Nicholas Carr argues in his 2008 essay “Is Google Making Us Stupid?” that the Internet gives us snippets of information, scattering our attention and dampening our concentration with blinking ads, digital “gewgaws” and hyperlinks which surf us to endless possibilities. “In Google’s world… there is little place for the fuzziness of contemplation. Ambiguity is not an opening for insight, but a bug to be fixed,” he writes in Atlantic magazine. The printing press made way for the modern novel, but the advent of infinite bites of information could obliterate our desire and ability to read or create them.

Could the Internet destroy the novel?
At present, there are more books published than can possibly be widely read. Richard Helm, editor of the Edmonton Journal’s book section and moderator of the Future of the Book panel, receives up to 100 books every week to review—only a few are chosen and thousands are ignored. “There are still plenty of books being published,” he said, though they most go no further than the slush pile. “I see some future for the book.”

But he also imagines a day when fewer books will be published as the Internet swallows all of our information and absorbs every facet of our media. Newspapers, themselves, are deeply affected. The Internet is forcing newspapers to reinvent themselves online or face becoming obsolete: many newspapers have closed or gone online only with far fewer journalists telling stories. Newspaper stories have become shorter and snappier. Even The New York Times has changed some of its pages to have more of a quick hit feel. It’s not so radical to think the novel in its current form could be at risk.

Just as digital music has meant the closure of music stores, bookstores are similarly threatened: The January launch of Apple’s Tablet I-Pad challenges the entire way we perceive our reading resources. The technology giant has struck deals with books, magazines and news publishers to provide readers with instant access to unlimited materials without felling a single tree. Many wonder whether the novel will change as a result and whether quality will suffer.

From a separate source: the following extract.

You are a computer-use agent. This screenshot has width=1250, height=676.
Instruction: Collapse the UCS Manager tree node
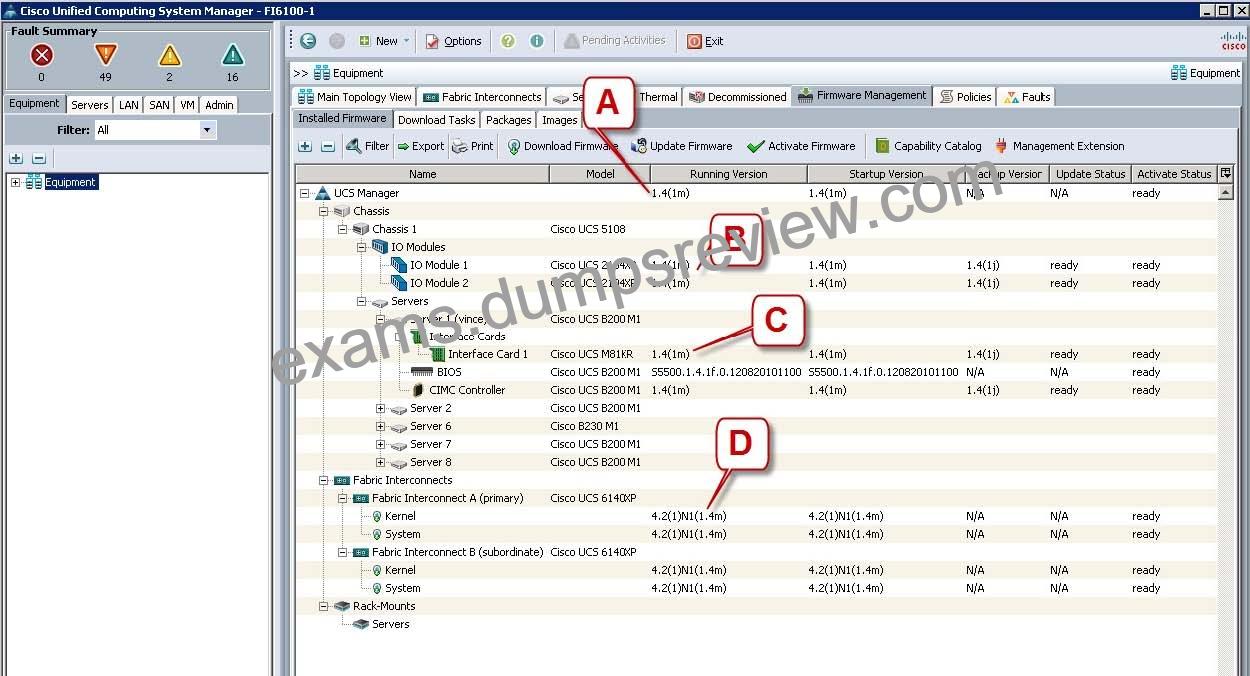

Panelist Laurie Greenwood can’t imagine life without real books. She prefers the smell, texture, and tactile experience of a book—she has a huge personal collection, including signed first editions. But the owner of Greenwood’s Bookstore, in her 50s, admits change is inevitable and we are in a time of rapid transformation. Her generation will be replaced by people who don’t have romantic attachments to paper. There would be nothing tangible to hand down without hard copies. “I think there will always be a combination of both, but bookstores will cater to a niche market,” she told dozens of writers, students and industry professionals who gathered to learn and to listen. “I’m not completely sure how we adapt.”

Another speaker, Robyn Read is the publisher for Freehand Books, a new small literary press based in Calgary that publishes up to six titles a year. “Old media have no choice but to play by new media rules,” she said. Though Read is from the tech savvy generation, she worries writers will change the way they write, catering to the online world rather than to the flow of narrative. The art of publishing could be lost—the design, the typeface, and even the pacing of chapters within the book. E-books offer features such as a bar at the bottom showing how far along you have read, and how long a section will take an average reader to get through. These features could decrease the intimacy people share with a book and encourage skimming, sampling and abandoning, she said, as people’s brains become more fragmented.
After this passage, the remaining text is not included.